Immobile, imperturbabile, languidamente avvolta nel suo maglione rossofuoco, la mamma diede a Melanie l’impressione di un piccolo Buddha in versione femminile. Chissà che in quel preciso momento non stesse cercando di influenzare in meglio gli accesi umori che surriscaldavano l’ambiente… Non sarebbe stata certo la prima volta che Sue Li poneva fine a una disputa casalinga facendo sottilmente uso delle sue doti telepatiche.

«Sue Li, non ho la minima intenzione di farmi distrarre dalle tue chiacchiere», replicò Ryton. «Il continuo coinvolgimento coi normali rappresenta un grave pericolo, per i nostri figli. È una situazione intollerabile!»

«Non vedo proprio come potrei fare altrimenti», intervenne Melanie. «Non siamo abbastanza per metter su una scuola riservata ai mutanti, e ad ogni modo non posso certo passare la vita intera standomene alla larga dai normali.»

«Già, ma quanto meno potresti usare maggior discernimento nello scegliere dove andare e che cosa fare», la rimbeccò suo padre con voce dura. «E tanto per cominciare ti proibisco di rivedere quella tale McLeod.»

«Ma papà», insisté Melanie con labbra tremanti, «Kelly mi ha aiutato. E vuole essermi amica.»

«Dentro il clan ne hai già quante ne vuoi, di amicizie,»

«Eh sì, figuriamoci. E invece lo sai benissimo che nel clan non c’è nessuno che desideri veramente entrare in amicizia con me. Oh, certo, sono tutti molto carini, come no, però mi trattano come se fossi una deficiente, invece che semplicemente una neutra. E tu sei uguale agli altri.»

Una volta tanto, suo padre non seppe che cosa replicare.
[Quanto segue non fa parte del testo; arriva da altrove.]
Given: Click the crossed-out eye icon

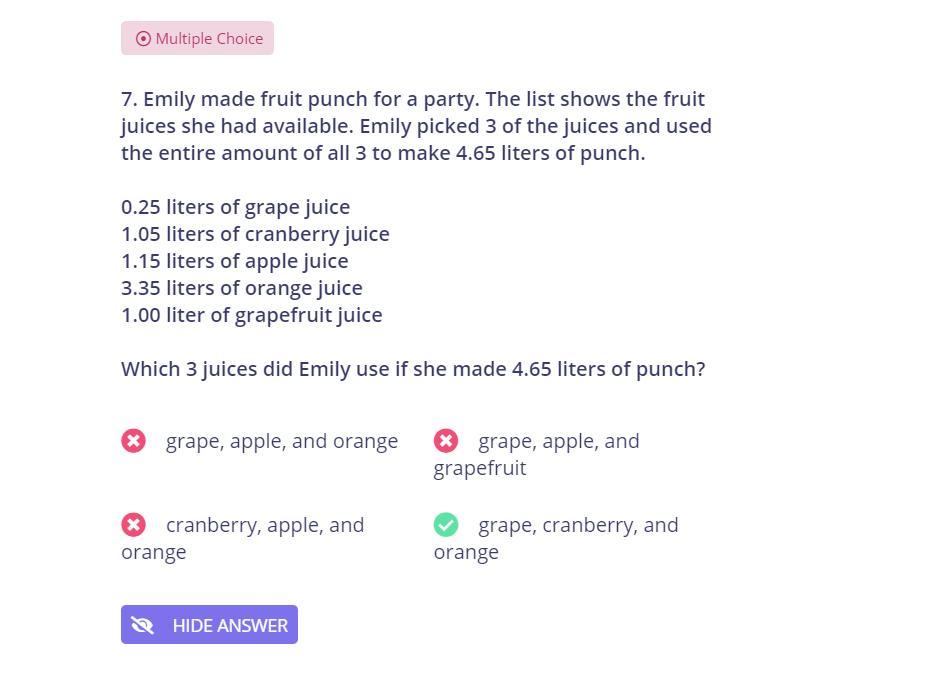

La fissò come se avesse di fronte un’estranea. Melanie si rendeva conto che avrebbe fatto molto meglio a piantarla lì e a ritirarsi nella tranquilla intimità della sua stanza, ma non riuscì a trattenersi. Le parole che per anni aveva soffocato le scaturirono fuori inarrestabilmente.

«A tutti quanti, faccio schifo!» gridò. «A scuola mi danno addosso perché sono una mutante. A casa e alle riunioni del clan mi guardate come se avessi tre teste. Oh, lo so, voi credete che non me ne accorga, ma vi ingannate. E so pure quello che pensate: povera ragazza, neutra com’è chi vuoi che se la pigli? Dentro il clan non la sposa nessuno di sicuro. Guarda un po’ se doveva capitare proprio a noi, questo guaio di avere una figlia disfunzionale!…»

«Ma no, Melanie, ti sbagli…» La voce della mamma, smarrita ogni imperturbabilità, suonava ora colma d’angoscia.

Melanie si volse a fronteggiarla. «Ah, davvero? Eppure mio padre è talmente impegnato a rimproverarmi di ogni cosa che faccio da non essersi nemmeno reso conto che poco fa qualcuno è quasi riuscito a pugnalarmi. Certo, capisco, fosse successo sul serio vi avrebbe reso tutto molto più facile, vero?» E tacque, soddisfatta, vedendo sua madre sbiancare in volto e suo padre irrigidirsi dolorosamente per la brutale trafittura di quell’insinuazione.

«Melanie, tu non sai che cosa stai dicendo. Come puoi parlare in questo modo?» Nell’udire la voce di sua madre rotta dall’emozione, Melanie avvertì una punta di rammarico. Non aveva avuto davvero intenzione di ferirla, ma in fondo si era limitata a dire la verità. Non sarebbe stato un sollievo per tutti, se lei si fosse tolta dalla circolazione?

«Stai dicendo un mucchio di sciocchezze, di puerili assurdità», dichiarò suo padre scuotendo la testa, in un tono che non ammetteva repliche. «All’interno del clan non c’è nessuno che non ti voglia bene e non ti tratti nel migliore dei modi. Quindi devi smetterla di sentirti assurdamente esclusa e perseguitata.»

Per qualche istante rimasero lì tutti e tre a fissarsi in un gelido silenzio. Poi la mamma si alzò.

«È tardi. Siamo stanchi. Andiamocene a letto, e vedrete che domani ci apparirà tutto sotto una luce più rosea.»